For this assignment, you’ll need some additional files.
Please answer the inline questions below in answers.txt.
Dafny can be extended by binding trusted Dafny interfaces to C# code. For example, by default, Dafny doesn’t support any command-line arguments. However, we can extend it to do so as shown in the Io.dfy and IoNative.cs files you downloaded above. Notice that the class HostConstants has methods to determine how many command-line arguments were provided, as well as to retrieve them. It also has a function that lets you talk about those arguments in specification contexts. Notice that each one is marked as {:extern}, which means both that the interface is axiomatically trusted and that Dafny will expect us to provide a C# implementation of each executable method. This is exactly what IoNative.cs provides. Notice that the names used in IoNative.cs carefully line up with those chosen in Io.dfy (though this isn’t necessary if you specify the names when providing the extern annotation). To connect the two, pass IoNative.cs as an extra command-line argument to Dafny when compiling.
To make use of the Io routines, you can use Dafny’s include mechanism. In another file,
just write include "Io.dfy" at the top-level of the file, and include IoNative.cs on your command line
when invoking Dafny.
Notice that in the FileSystemState and the FileStream classes, all of the functions say they read this. Why is this important?
Notice that it isn’t possible to create new FileSystemState objects. What would problems might arise if this were possible?
Semantically, what does it mean if you add preconditions (requires) to the Main method?
Write a specification for Main that defines a copy utility. That is, the program expects two command-line arguments, source and destination, and copies source to destination, assuming destination doesn’t already exist. Be sure to make the specification as strong and precise as you can, given the interface defined in Io.dfy.
Write an implementation and prove that it meets your specification.
Put your solution in a file called basic-cp.dfy and include it, along with any other files
you depend on, in a file basic.zip.
Extend Io.dfy and IoNative.cs to permit basic user input.
Extended you specification so that
when performaing a copy, if the file already exists, the user is asked if the file should be overwritten.
Extend your implementation to support this functionality,
and prove that this is the only time when you will overwrite an existing file.

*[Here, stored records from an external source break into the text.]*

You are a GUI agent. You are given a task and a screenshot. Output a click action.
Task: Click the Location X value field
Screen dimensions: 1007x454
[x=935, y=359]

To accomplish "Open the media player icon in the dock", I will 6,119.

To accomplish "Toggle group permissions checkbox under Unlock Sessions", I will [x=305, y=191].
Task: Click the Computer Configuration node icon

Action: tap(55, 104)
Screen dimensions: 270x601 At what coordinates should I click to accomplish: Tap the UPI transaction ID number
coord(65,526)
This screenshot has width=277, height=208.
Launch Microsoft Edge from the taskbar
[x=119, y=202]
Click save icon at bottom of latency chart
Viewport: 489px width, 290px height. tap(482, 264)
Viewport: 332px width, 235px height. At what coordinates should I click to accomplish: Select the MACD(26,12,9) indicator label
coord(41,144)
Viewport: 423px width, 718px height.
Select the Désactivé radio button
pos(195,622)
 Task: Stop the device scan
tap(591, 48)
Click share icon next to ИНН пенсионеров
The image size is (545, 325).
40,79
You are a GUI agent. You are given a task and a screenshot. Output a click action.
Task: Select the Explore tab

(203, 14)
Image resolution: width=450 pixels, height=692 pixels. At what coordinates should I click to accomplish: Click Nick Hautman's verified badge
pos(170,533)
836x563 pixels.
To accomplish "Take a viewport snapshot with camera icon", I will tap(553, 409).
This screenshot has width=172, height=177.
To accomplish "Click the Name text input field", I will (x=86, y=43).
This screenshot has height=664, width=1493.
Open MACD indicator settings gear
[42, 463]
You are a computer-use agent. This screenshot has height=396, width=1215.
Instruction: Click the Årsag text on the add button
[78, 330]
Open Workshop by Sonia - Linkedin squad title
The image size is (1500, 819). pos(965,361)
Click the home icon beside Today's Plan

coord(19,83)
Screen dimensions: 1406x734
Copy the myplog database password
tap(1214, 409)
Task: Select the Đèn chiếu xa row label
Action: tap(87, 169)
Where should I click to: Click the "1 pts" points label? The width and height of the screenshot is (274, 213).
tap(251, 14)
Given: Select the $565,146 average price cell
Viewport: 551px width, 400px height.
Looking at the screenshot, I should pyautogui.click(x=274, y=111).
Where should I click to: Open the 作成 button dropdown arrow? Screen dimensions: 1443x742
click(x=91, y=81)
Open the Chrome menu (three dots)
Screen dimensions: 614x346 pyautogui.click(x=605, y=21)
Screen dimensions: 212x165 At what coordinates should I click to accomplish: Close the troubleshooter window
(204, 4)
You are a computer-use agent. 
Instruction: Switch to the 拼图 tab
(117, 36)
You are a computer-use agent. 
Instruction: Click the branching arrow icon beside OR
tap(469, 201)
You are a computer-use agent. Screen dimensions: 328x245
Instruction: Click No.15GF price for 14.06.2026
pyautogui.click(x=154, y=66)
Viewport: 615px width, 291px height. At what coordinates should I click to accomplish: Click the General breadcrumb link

Put your solution in a file called advanced-cp.dfy and include it, along with any other files
you depend on, in a file advanced.zip.
Please submit a single zip file dafny-AndrewID.zip via Blackboard
(where AndrewID is obviously replaced with your actual ID).
The zip file should be arranged such that it contains:
The grading script will expect the following commands to execute correctly, given your zip file:
unzip dafny.zip
mkdir basic
cd basic
unzip ../basic.zip
echo Test > file1.txt
dafny /noCheating:1 /timeLimit:120 basic-cp.dfy IoNative.cs
./basic-cp.dfy file1.txt file2.txt
... other tests here ...
cd ..
mkdir advanced
cd advanced
unzip ../advanced.zip
echo Test > file1.txt
dafny /noCheating:1 /timeLimit:120 advanced-cp.dfy IoNative.cs
./advanced-cp.dfy file1.txt file2.txt
... other tests here ...
cd ..
cat answers.txtIf you decide to include additional files, please add a README explaining how they relate. The grading script will run Dafny over them as well, with the same parameters shown above.